## Material for the task
• • • • • • •

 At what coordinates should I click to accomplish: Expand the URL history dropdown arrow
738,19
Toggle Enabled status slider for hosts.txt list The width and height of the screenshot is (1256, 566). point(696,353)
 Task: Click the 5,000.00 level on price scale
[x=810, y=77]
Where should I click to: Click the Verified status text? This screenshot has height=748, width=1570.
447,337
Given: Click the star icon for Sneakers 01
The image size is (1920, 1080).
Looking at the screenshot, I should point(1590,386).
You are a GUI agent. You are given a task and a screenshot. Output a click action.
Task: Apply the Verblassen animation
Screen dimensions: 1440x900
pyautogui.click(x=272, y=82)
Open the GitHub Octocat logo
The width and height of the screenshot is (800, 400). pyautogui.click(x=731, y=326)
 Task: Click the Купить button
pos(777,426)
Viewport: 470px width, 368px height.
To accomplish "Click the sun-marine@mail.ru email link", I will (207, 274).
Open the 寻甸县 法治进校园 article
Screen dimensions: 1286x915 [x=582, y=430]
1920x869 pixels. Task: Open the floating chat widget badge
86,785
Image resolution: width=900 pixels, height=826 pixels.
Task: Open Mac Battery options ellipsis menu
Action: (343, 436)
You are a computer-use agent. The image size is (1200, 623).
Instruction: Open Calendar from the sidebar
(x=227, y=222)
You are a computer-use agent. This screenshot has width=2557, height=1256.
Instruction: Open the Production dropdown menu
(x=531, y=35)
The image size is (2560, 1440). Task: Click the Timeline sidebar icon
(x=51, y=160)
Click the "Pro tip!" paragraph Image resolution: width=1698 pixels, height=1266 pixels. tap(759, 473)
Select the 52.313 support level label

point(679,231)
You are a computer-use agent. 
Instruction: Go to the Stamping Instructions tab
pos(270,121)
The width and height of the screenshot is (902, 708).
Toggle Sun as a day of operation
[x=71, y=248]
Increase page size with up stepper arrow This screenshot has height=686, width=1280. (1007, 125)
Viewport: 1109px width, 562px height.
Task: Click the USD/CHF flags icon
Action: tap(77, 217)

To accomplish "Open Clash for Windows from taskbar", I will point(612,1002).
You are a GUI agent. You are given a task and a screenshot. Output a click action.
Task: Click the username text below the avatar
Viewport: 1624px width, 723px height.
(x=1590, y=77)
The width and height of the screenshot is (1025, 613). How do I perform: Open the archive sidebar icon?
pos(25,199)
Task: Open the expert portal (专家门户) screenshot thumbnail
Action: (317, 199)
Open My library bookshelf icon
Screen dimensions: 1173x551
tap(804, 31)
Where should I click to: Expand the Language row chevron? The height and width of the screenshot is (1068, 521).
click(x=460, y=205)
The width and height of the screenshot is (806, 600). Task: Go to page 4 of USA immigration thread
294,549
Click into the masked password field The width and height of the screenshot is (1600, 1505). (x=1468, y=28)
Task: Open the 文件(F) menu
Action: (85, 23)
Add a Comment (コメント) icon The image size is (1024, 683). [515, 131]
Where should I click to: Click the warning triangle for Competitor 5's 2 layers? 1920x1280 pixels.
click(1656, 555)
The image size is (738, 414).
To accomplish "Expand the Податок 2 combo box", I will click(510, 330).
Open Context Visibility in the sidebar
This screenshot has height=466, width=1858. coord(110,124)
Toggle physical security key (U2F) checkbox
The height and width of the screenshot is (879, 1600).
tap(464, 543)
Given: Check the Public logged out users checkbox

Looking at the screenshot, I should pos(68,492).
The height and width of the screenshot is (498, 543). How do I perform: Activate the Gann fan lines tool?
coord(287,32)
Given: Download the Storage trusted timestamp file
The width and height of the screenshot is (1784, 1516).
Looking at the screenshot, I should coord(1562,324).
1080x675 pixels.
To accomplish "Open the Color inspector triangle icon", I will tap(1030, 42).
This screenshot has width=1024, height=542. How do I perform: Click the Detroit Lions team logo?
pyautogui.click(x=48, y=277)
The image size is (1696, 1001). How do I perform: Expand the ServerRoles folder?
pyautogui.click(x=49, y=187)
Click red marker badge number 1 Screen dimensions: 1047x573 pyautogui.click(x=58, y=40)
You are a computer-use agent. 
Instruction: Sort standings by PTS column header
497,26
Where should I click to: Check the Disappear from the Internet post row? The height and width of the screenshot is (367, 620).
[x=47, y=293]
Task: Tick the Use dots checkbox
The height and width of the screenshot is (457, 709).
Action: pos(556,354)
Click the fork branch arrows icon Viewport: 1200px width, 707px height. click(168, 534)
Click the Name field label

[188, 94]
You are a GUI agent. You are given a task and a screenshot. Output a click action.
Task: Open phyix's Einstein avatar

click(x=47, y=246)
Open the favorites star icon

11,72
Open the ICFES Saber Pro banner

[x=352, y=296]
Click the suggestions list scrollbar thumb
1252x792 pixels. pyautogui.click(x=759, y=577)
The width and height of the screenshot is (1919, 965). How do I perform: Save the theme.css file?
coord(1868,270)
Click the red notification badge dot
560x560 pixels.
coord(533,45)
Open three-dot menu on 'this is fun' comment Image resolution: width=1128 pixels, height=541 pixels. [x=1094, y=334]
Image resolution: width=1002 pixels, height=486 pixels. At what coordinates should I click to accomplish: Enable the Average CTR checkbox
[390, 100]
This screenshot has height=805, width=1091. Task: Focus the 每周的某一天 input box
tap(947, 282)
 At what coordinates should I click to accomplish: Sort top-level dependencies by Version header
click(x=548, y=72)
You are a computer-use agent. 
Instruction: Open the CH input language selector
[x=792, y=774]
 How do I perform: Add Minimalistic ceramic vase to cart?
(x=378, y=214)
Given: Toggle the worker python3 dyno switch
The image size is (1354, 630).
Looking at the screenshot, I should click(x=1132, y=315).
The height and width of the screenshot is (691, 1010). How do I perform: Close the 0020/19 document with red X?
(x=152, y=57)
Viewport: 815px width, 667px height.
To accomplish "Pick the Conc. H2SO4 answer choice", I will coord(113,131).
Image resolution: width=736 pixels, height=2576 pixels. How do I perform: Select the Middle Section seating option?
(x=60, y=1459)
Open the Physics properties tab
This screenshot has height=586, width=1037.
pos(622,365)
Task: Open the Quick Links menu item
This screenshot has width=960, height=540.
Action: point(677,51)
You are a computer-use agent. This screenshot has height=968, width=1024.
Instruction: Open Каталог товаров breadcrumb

• • • • • • •

What is wanted is every line from the first line of the entries through the line that contains "Toggle Enabled status", given again exactly.

 At what coordinates should I click to accomplish: Expand the URL history dropdown arrow
738,19
Toggle Enabled status slider for hosts.txt list The width and height of the screenshot is (1256, 566). point(696,353)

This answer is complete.